Good Ol’ Re-entry. Gotta love it.

Three years ago, I interned at a jail in Boston and for the first seven months, I worked on the Re-entry unit, a unit dedicated to helping inmates prepare for re-entry during the last three months of their sentence. During those three months, they were alerted to things they could expect, things they should look out for, necessary precautions they should take, and proactive steps they could make to re-enter society successfully.

Three months before we re-entered the States, the same was done for us. However, I didn’t really think I would have a problem re-entering 1st world America, especially coming off the back of Kenya where our team stayed right, smack, dab in the middle of the slums under the worse living conditions we’d experienced all year. But I’ve been home for three days now and I can say, maybeeeeeeee, I should have prepared and “processed” more.

  • I mean, there are the little, funny, quirky things like:
  • Feeling the need to be back in the house before it gets dark, or
  • Making sure I have a decoy wallet in my purse in case I get robbed, or
  • Looking at my friend like she’s crazy when she pulls out her phone in public, or
  • Looking for fruit stands on the side of the street, or
  • Wondering if the tap water is ”REALLY” to drink or will I get Typhoid

But today it got real.

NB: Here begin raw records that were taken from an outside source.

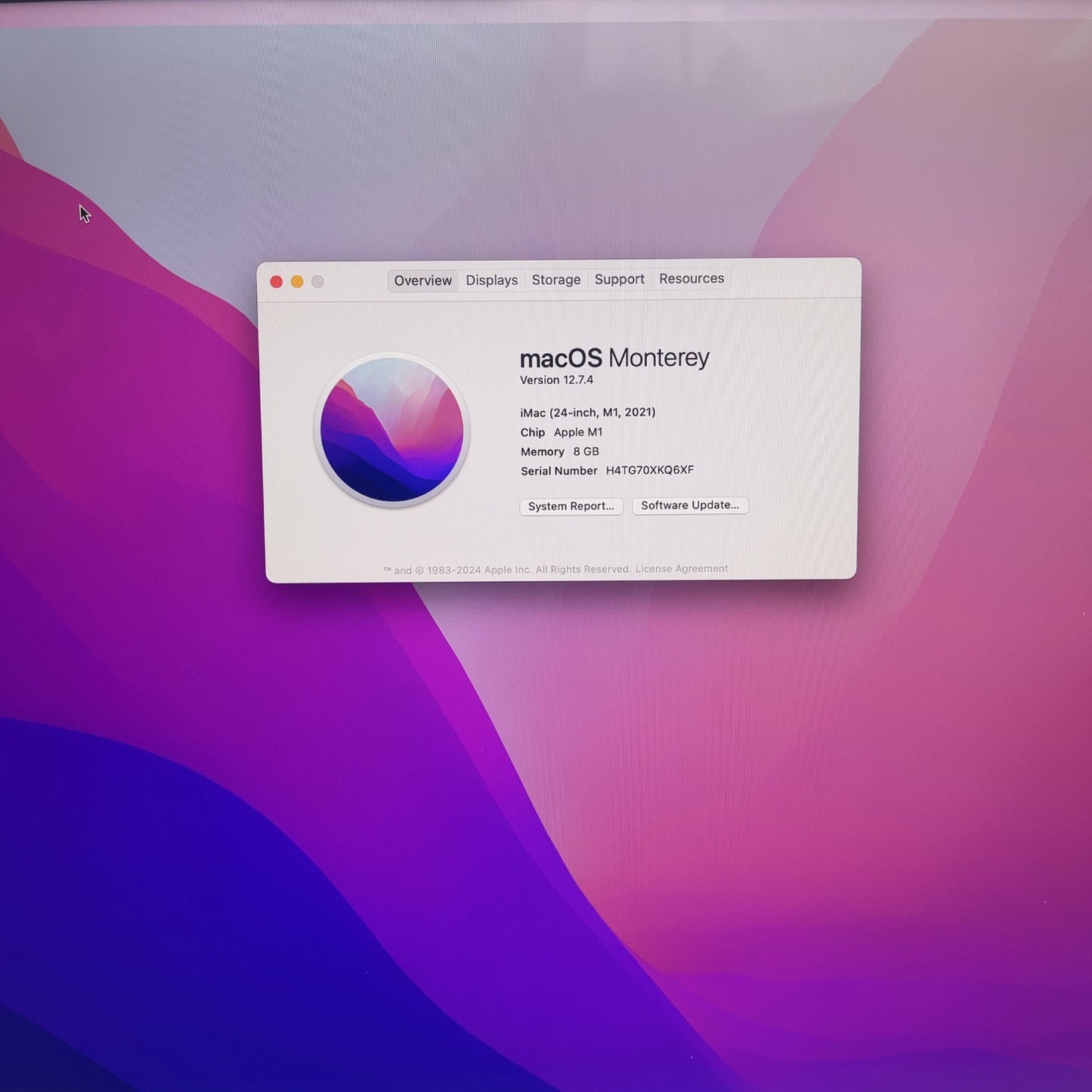Open the Storage tab
The height and width of the screenshot is (1092, 1092).
tap(556, 280)
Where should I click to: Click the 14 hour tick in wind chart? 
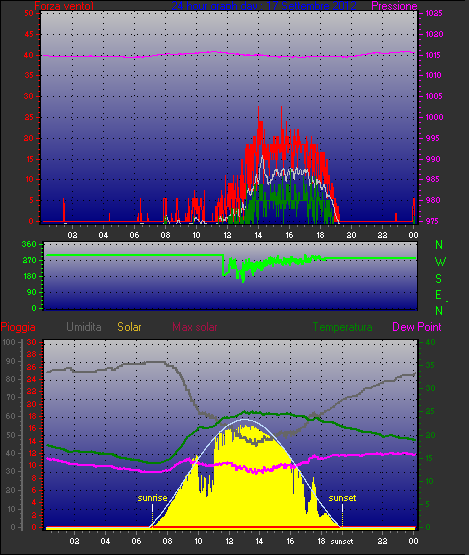pos(258,235)
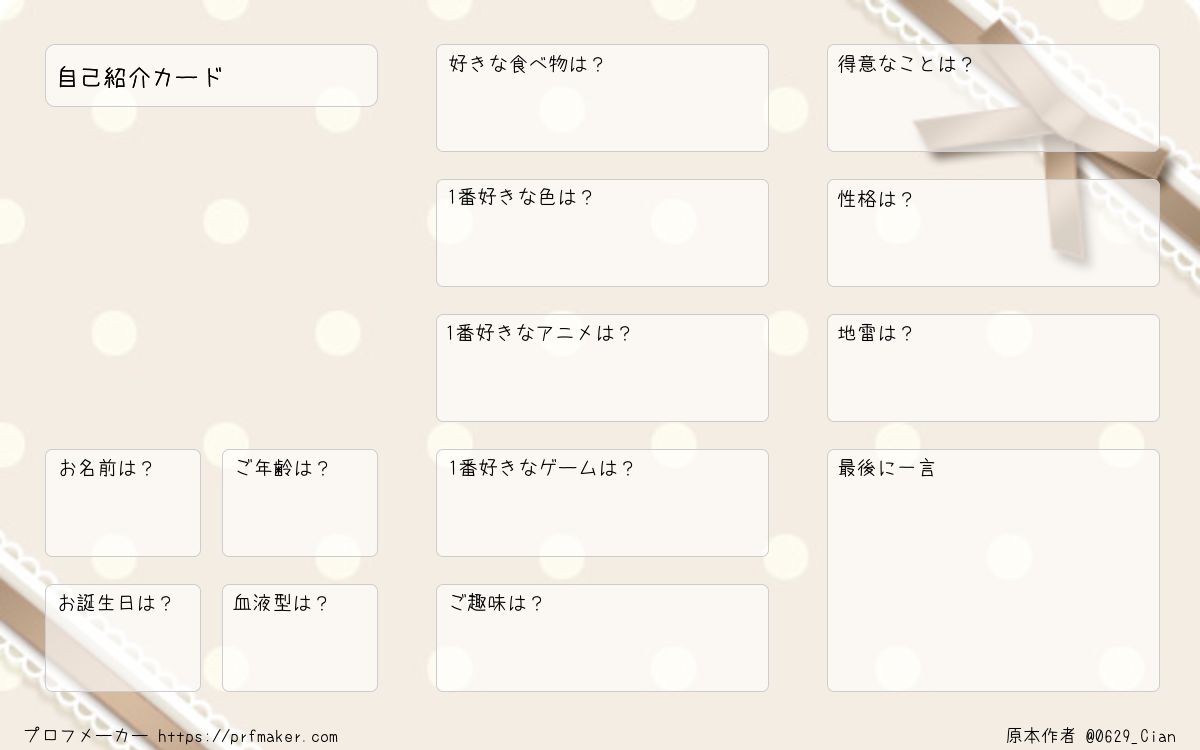Click the 原本作者 credit text
This screenshot has width=1200, height=750.
pyautogui.click(x=1041, y=737)
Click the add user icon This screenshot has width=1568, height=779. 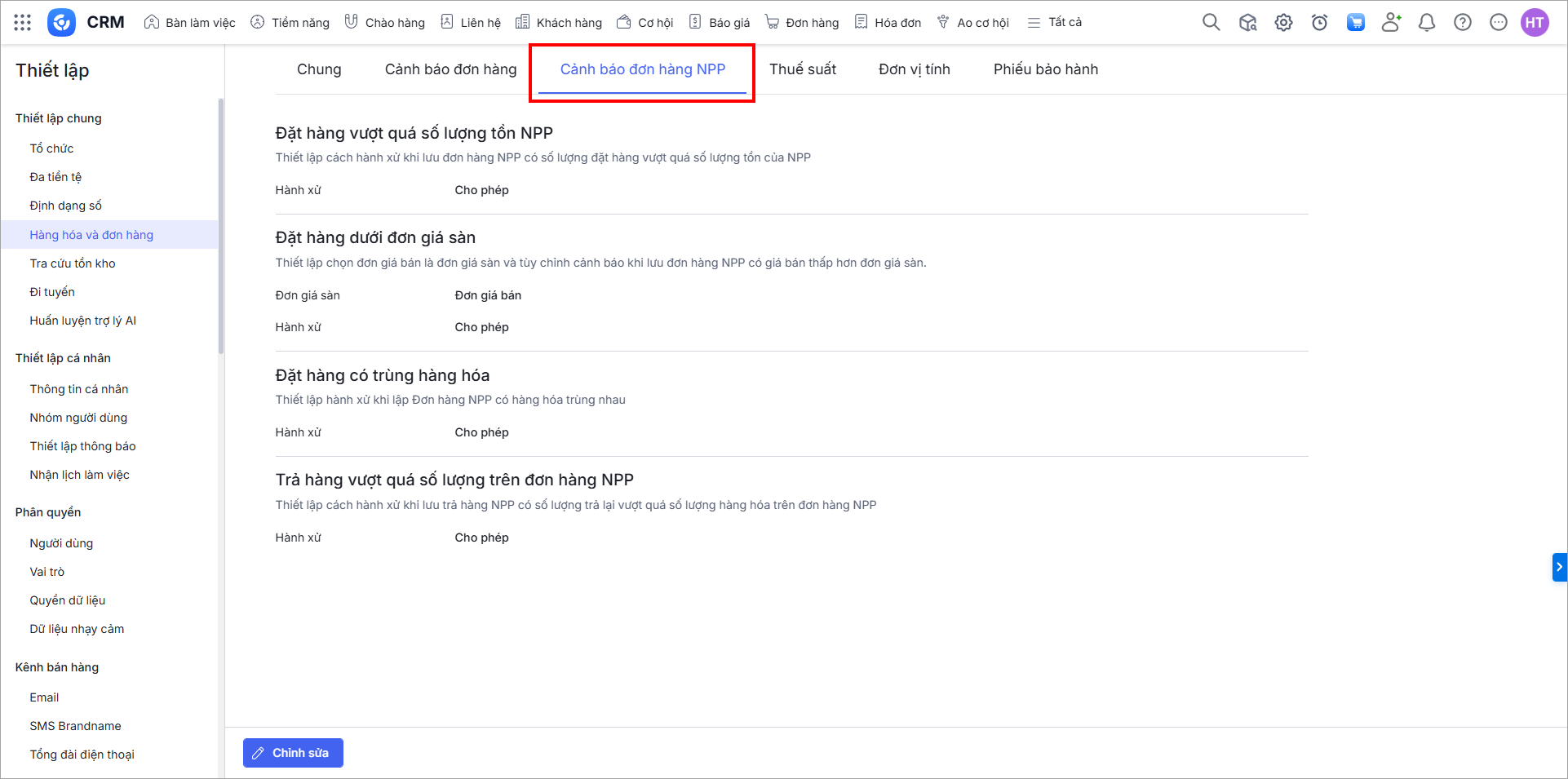click(1391, 23)
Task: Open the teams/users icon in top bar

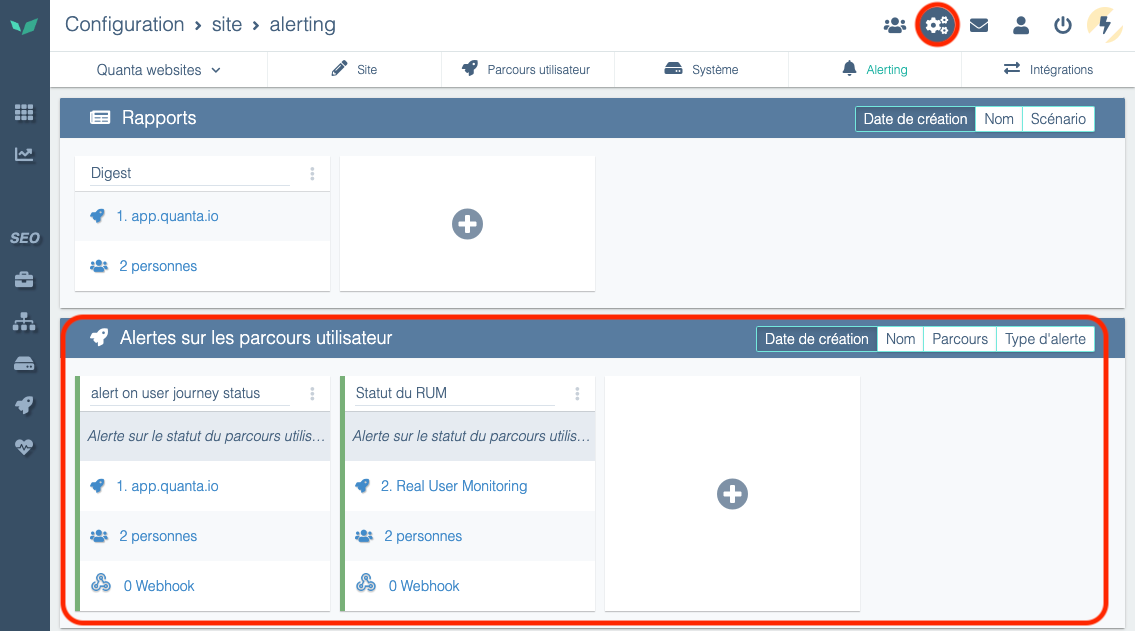Action: pos(894,25)
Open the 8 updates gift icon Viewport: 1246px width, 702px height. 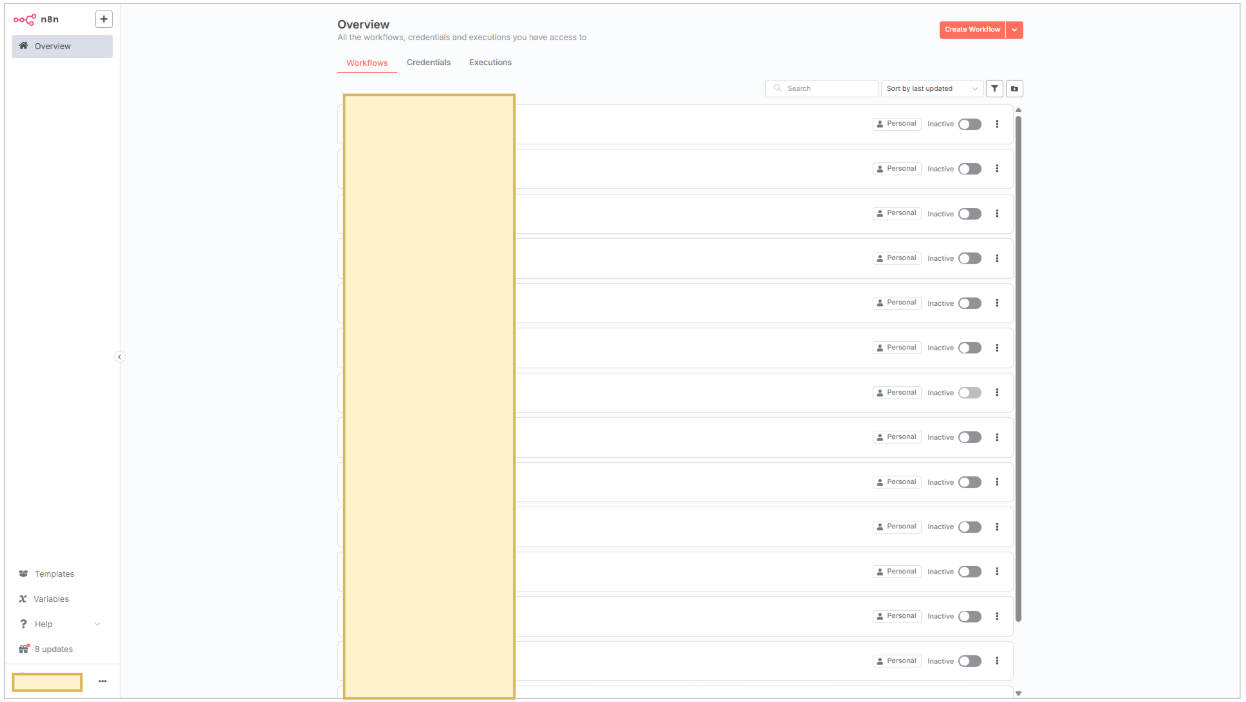coord(23,649)
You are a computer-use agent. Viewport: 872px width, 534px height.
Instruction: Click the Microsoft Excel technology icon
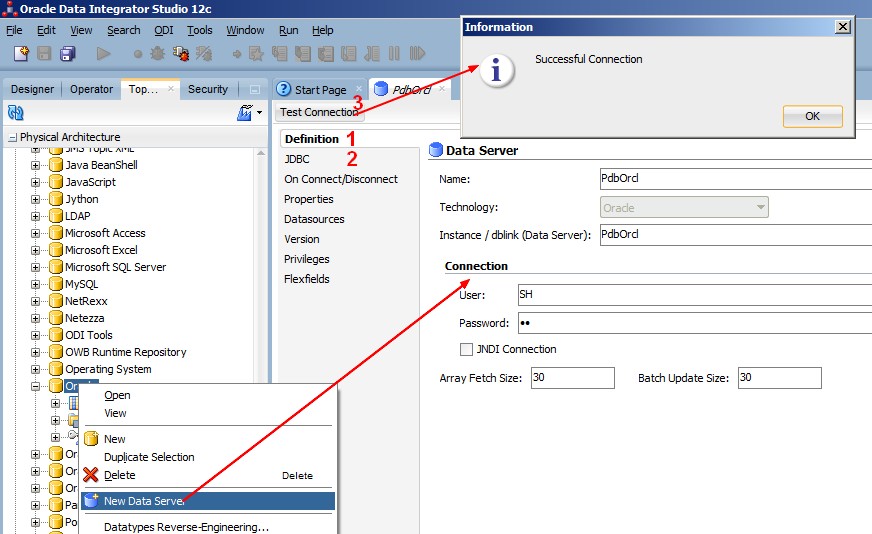tap(56, 250)
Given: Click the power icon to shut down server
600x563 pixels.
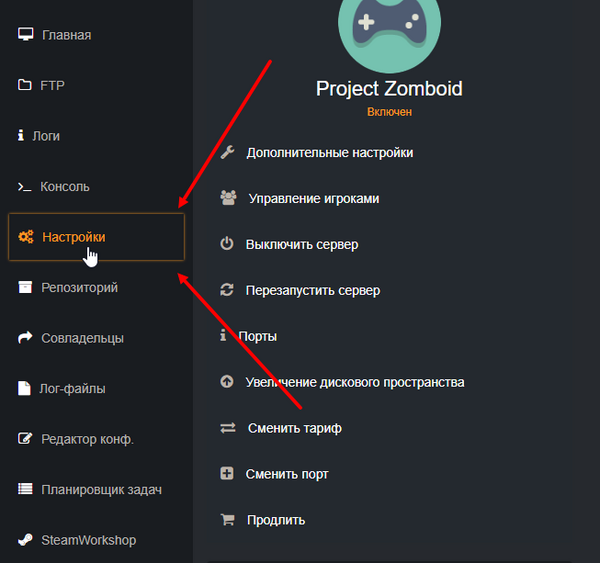Looking at the screenshot, I should tap(227, 244).
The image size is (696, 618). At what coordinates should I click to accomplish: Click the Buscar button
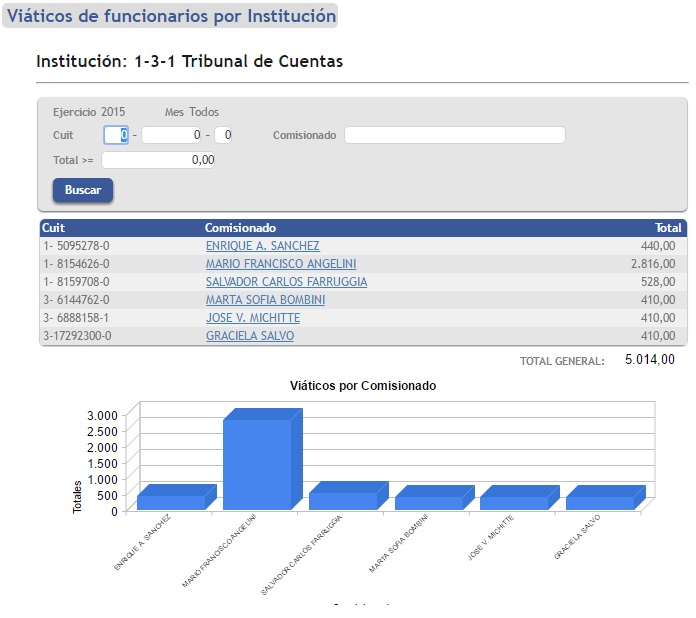click(x=83, y=190)

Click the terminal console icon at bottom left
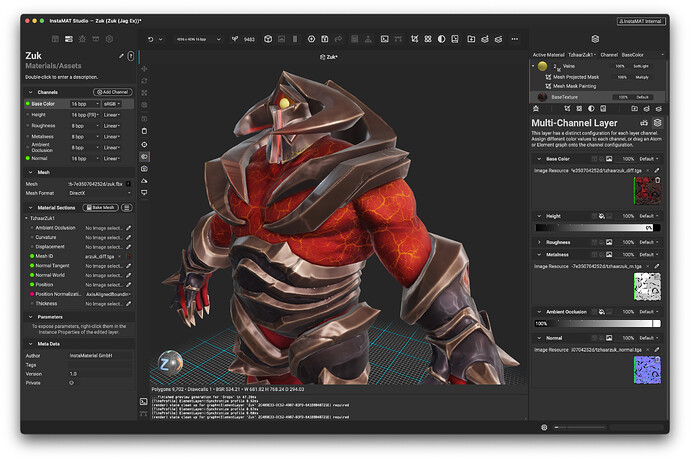coord(145,401)
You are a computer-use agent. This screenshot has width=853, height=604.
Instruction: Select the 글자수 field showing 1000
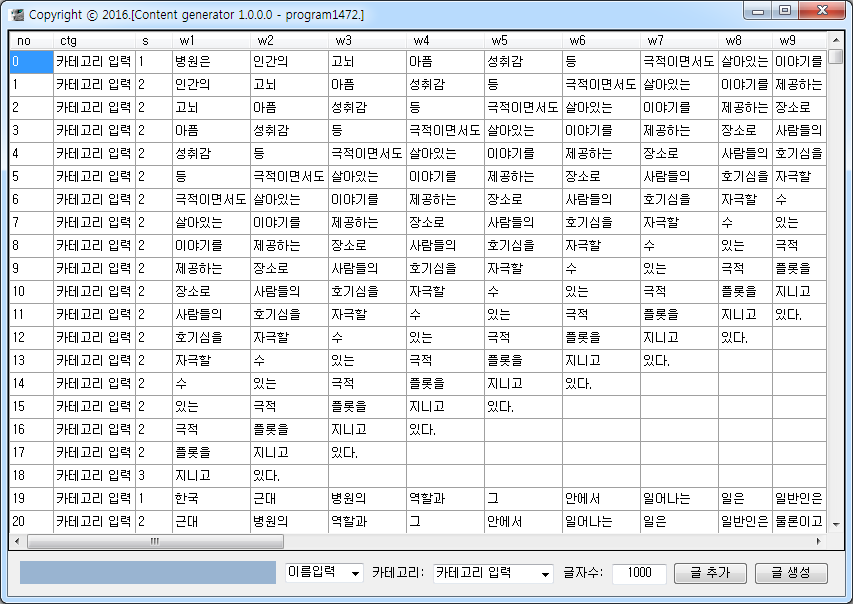639,573
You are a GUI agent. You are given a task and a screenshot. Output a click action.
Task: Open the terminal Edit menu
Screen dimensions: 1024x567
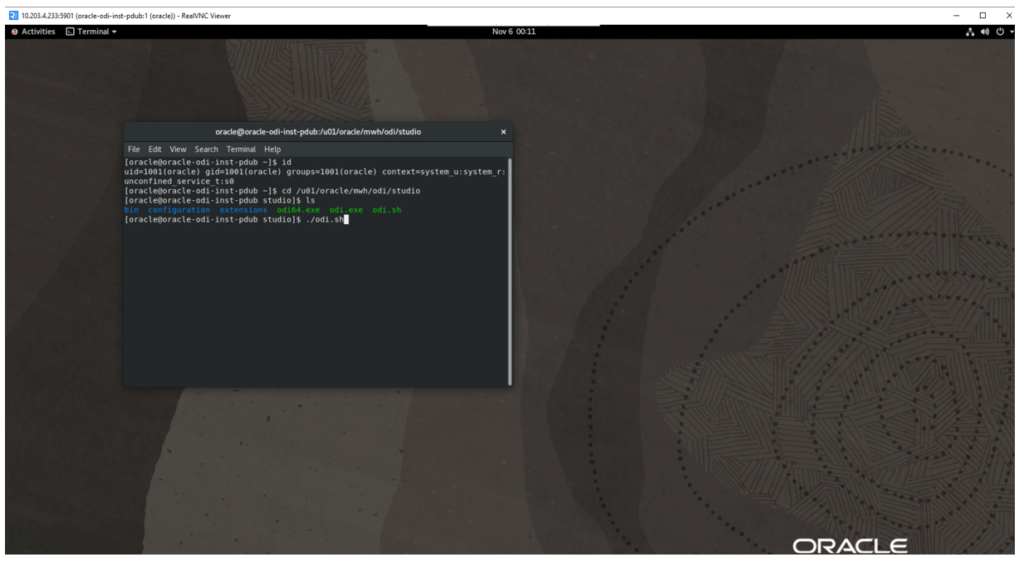click(155, 149)
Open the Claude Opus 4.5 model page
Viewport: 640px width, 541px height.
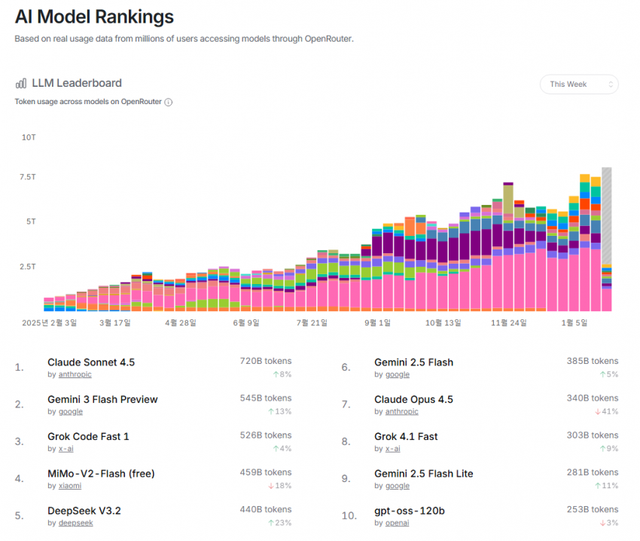(413, 399)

This morning, it went a lot deeper. Below is an excerpt from my journal this morning:

8/3/2013

Lord, I’m struggling. Today, I am struggling. I’m sad and I’m upset and I’m not really in the mood to share stories. I saw really, really awful things this year. I didn’t work with “Prostitutes” this year. I lived with women who were bought, sold, and forced into sex slavery. Women who were betrayed by the very people who were supposed to love them and protect them. I met girls on the street who looked like they had barely hit puberty. Twelve and thirteen year olds who climbed into cars with fully grown men who took them to God knows where for the night while their pimp stood by yelling at someone on the phone in Tagalog. I don’t think my heart broke then. I don’t think I allowed it to. Call it self-preservation or what you will, but in spite of how much I loved those girls that I got the distinct honor and privilege of living with, I think in some ways, I shut off my emotions that months. But today, on August 3rd, sitting in an apartment in the heart of Boston, a city that I love, a city that I’ve been trying to get back to for two years now, I am broken. My heart in broken. And I don’t ever want to forget. I don’t ever want to forget the injustice, the poverty, and the utter depravity that I witnessed this year.

Needless to say, the processing has begun. And it is good. And it is needed. And despite all the things I have witnessed this year, I can say that I have seen “the goodness of the Lord in the land of the living (Psalm 27:13).

But one of the things the Lord spoke to me this morning that I wanted to encourage the rest of you guys with as well, “If your heart feels disconnected from your family and your friends, let them in.” Let them in. Let them in to where you are. Let them know how you’re feeling, what you need, what you’re struggling with. Vulnerability and transparency breeds intimacy. Re-connect.